**Exercise objective**
Exact copy, pictures omitted: the line holding "You are a computer-use" and every line after it down to the end of the entries.

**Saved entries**
--
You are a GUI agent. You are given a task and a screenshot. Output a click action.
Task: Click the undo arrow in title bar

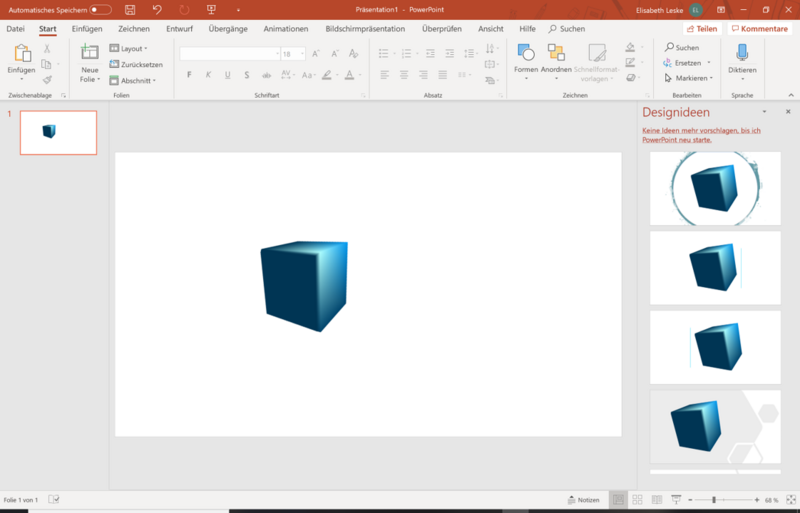pos(157,9)
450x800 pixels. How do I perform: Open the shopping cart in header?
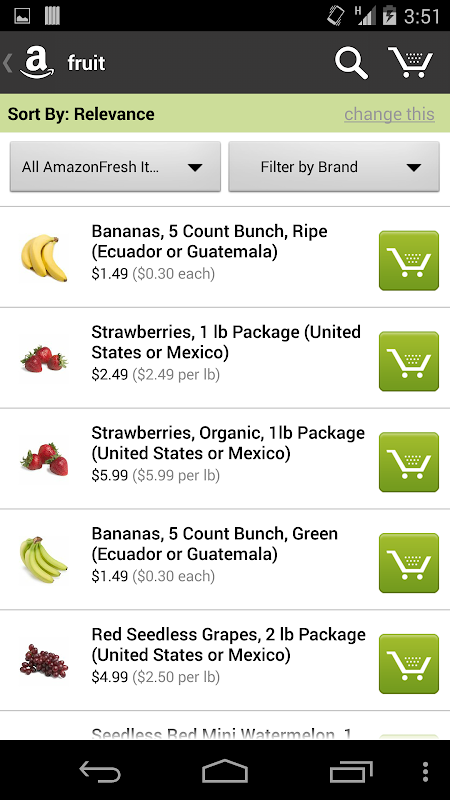(x=410, y=62)
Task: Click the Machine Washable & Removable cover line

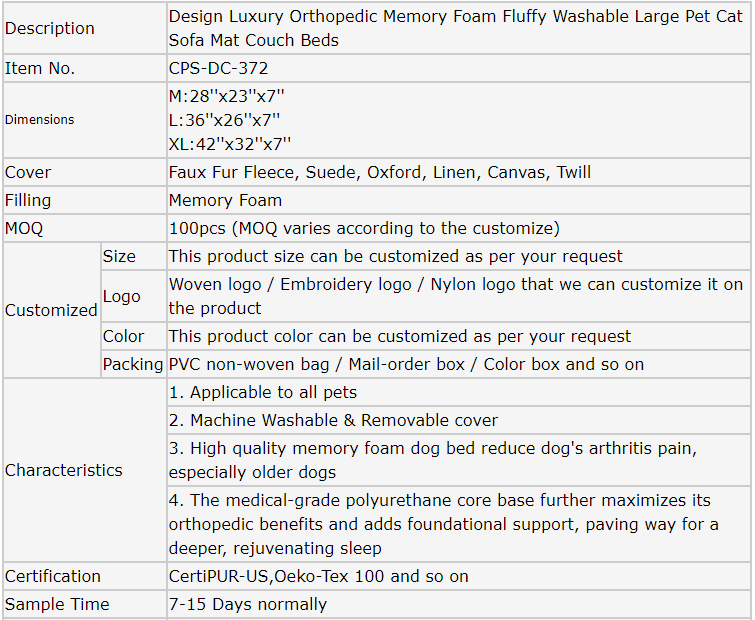Action: tap(333, 420)
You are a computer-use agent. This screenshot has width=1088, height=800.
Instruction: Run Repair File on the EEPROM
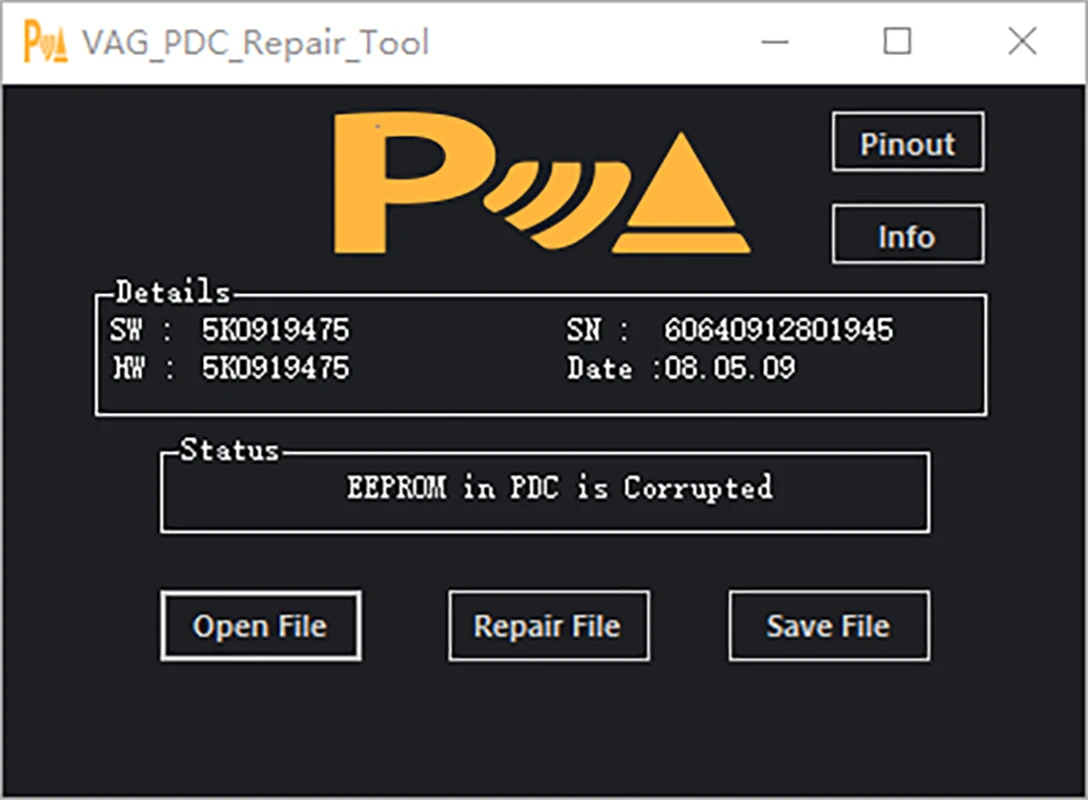point(548,626)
--
**Reply to the task**
You are a computer-use agent. This screenshot has width=1088, height=800.
Instruction: Run Repair File on the EEPROM
point(548,626)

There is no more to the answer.